What you have to do –
Each line of the records containing "computer" is to be copied out and returned.

Collected data entries
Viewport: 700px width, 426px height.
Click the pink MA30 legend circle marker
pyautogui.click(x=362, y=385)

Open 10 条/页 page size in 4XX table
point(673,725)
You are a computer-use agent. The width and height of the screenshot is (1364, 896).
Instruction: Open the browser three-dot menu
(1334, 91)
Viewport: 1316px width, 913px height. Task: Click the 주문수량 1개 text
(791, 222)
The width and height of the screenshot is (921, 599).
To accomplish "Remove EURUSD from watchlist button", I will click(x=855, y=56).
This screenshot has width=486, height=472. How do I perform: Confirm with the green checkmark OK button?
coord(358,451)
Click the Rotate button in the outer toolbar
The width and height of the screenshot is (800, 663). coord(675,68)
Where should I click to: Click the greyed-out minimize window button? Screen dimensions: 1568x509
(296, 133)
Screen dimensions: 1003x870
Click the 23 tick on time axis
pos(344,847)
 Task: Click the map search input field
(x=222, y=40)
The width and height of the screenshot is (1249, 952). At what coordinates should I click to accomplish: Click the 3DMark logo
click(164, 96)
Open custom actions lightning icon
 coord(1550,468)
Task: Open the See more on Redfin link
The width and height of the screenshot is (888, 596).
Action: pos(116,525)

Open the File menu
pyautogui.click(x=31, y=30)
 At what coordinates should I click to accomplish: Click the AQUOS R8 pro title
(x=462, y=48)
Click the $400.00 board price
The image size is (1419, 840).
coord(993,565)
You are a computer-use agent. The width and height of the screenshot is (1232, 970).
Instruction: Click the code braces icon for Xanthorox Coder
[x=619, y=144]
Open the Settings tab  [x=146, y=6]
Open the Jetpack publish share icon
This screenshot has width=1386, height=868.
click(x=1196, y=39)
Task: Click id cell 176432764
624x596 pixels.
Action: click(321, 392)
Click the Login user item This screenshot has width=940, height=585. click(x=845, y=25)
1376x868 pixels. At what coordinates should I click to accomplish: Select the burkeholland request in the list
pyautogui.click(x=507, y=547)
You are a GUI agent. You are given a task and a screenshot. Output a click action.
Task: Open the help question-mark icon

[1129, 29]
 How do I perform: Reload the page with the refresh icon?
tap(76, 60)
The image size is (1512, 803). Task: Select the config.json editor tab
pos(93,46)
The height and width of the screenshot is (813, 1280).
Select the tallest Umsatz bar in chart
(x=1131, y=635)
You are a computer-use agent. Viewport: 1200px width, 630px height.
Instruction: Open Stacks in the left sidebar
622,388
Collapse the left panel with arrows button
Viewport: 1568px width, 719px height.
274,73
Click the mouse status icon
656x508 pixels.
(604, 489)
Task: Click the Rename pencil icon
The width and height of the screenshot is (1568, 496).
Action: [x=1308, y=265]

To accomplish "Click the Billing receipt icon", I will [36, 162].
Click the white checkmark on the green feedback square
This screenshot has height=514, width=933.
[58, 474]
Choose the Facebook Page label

Answer section –
You are a computer-use agent. The width and height of the screenshot is (1364, 896).
You are a computer-use agent. The width and height of the screenshot is (1232, 970).
You are a computer-use agent. Viewport: 1200px width, 630px height.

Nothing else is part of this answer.